Fred, libraire chez ESPRIT BD

Le récit d’espionnage est à Matt Kindt ce que la poule au pot fut à Henri IV : le fondement de sa politique. Depuis le Super Spy de 2008 jusqu’à ce Spy Superb, les variations qu’il fait subir au thème se complètent et s’enrichissent selon un dénominateur commun, celui de la mise en scène de situations où l’utilité des espions répond de leur faculté à disparaître au moment et à l’endroit où ils sont attendus. Et la médiocrité favorise l’anonymat, c’est ce que nous explique le dernier livre de Kindt.

Imaginez Séraphin Lampion champion du renseignement. Tandis qu’il vous parle de ses exploits d’assureur ou de son oncle Anatole, qu’il vous pompe l’air et vous rase comme personne ne l’a jamais fait, il travaille pour une intelligence ennemie. C’est le principe du spy superb, un agent insoupçonnable, remplaçable aussi souvent qu’il le faut et jamais aussi efficace que redoutables sont l’autosatisfaction et l’imbécilité qui l’animent. Jay Bartholomew III est Séraphin Lampion.

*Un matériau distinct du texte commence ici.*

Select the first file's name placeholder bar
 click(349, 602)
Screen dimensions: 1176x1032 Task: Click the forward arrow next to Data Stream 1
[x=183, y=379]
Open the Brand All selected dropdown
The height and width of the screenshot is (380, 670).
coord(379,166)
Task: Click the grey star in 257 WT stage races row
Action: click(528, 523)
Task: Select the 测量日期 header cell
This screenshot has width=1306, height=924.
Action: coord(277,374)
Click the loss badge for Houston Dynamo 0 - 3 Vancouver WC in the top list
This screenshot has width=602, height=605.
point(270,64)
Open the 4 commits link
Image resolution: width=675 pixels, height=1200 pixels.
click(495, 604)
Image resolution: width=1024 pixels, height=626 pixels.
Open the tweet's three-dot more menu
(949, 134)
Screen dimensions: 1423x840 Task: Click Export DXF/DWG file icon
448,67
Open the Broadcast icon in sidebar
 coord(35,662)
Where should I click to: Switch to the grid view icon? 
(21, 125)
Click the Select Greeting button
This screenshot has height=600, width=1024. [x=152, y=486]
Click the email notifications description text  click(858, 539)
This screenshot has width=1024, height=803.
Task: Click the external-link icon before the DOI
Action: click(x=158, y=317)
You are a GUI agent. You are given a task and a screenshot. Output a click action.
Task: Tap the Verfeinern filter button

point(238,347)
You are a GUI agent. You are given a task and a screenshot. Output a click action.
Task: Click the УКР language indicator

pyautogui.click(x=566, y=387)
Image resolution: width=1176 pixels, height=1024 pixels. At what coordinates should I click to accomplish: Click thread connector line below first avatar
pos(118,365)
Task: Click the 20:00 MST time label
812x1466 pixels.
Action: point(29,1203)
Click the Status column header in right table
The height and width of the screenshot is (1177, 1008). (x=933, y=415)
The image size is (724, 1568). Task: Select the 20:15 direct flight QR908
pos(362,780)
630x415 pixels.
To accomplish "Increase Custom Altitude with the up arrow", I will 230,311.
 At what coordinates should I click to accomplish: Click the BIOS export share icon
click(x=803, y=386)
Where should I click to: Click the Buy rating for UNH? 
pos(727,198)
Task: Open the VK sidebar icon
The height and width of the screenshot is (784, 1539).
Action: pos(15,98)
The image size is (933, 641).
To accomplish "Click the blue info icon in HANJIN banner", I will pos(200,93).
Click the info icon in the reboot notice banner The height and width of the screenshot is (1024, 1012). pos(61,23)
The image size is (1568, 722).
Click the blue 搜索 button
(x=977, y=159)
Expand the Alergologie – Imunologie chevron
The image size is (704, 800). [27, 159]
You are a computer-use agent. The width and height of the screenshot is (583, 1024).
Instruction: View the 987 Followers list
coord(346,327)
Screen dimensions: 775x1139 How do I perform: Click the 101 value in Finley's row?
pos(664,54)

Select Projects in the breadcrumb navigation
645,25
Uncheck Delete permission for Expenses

Les espions de Kindt se révèlent de manière troublante, parfois abstraite. Ils se perdent dans des méandres de circonstances plus extrêmes les unes que les autres et dont la poésie doit autant à l’imagination qu’à l’humour surréalistes de l’auteur. Ainsi Jay devient sans le savoir le mythique spy superb. Il déjoue malgré lui les pièges et parvient à séduire lorsqu’il s’y attend le moins. Il fait le boulot en toute inconscience. Une fois encore, Kindt nous entraîne dans un de ses facétieux châteaux de cartes dont l’originalité apporte une voix singulière à un genre archi-revu.